* [Work required]: What is the number of lines in this data that contain the word "link"? Give the number alone.

[Items from a dataset]
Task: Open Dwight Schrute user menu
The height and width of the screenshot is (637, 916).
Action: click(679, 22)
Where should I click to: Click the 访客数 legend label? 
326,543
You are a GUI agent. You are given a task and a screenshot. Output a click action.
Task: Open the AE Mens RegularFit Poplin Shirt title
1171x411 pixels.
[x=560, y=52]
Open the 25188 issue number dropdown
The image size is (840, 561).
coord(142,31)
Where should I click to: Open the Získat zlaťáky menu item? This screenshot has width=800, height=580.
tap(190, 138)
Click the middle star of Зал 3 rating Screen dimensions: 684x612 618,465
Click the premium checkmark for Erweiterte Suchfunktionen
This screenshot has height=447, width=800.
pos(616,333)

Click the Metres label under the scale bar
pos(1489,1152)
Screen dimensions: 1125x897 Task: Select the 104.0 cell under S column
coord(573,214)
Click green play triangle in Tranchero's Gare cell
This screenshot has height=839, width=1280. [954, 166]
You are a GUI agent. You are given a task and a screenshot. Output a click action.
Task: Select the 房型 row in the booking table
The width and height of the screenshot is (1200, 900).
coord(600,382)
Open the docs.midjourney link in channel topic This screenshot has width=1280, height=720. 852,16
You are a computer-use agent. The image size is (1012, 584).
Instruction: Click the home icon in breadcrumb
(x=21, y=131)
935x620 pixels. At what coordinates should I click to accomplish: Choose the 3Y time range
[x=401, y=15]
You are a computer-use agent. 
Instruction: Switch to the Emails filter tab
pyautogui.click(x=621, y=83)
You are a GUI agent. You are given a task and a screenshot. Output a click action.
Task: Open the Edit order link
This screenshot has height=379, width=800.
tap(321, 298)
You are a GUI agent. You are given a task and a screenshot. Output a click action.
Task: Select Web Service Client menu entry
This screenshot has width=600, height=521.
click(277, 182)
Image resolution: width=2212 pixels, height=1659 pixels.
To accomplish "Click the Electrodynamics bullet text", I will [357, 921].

* [Reply]: 2